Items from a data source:
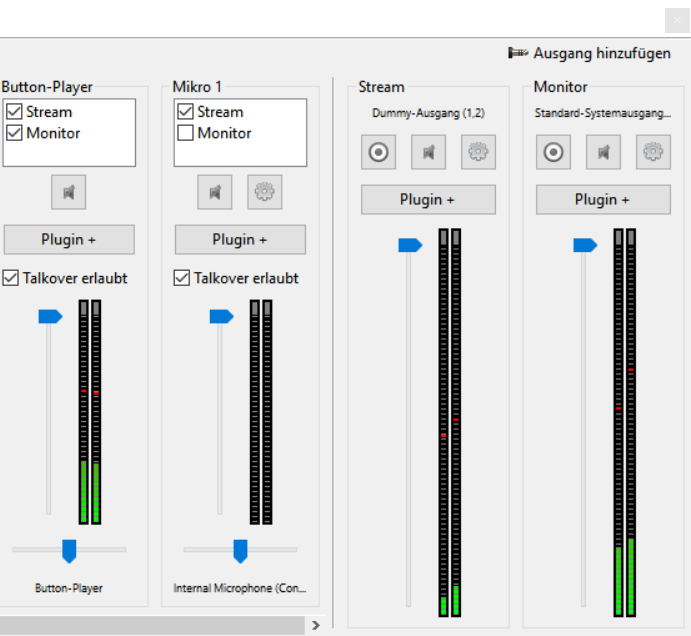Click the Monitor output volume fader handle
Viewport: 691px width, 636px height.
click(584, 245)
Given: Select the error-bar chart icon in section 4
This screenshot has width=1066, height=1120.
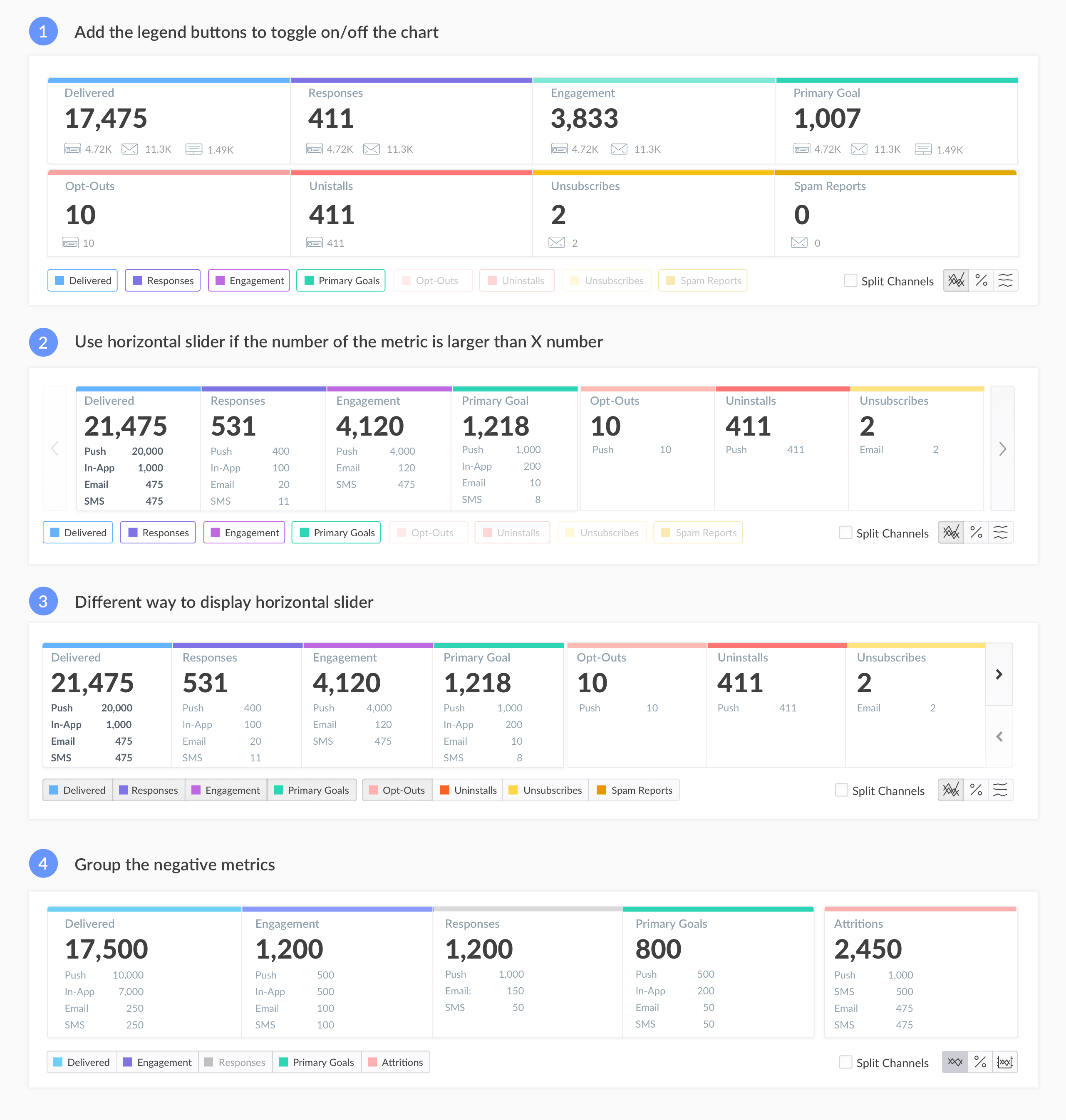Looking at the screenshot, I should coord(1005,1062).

Task objective: Repeat the lines exactly, starting with the line that contains "Given: Select the" and ending with the last line of the entries. Keep both of those lines but no pictures.

Solved exercise:
Given: Select the error-bar chart icon in section 4
This screenshot has width=1066, height=1120.
Looking at the screenshot, I should coord(1005,1062).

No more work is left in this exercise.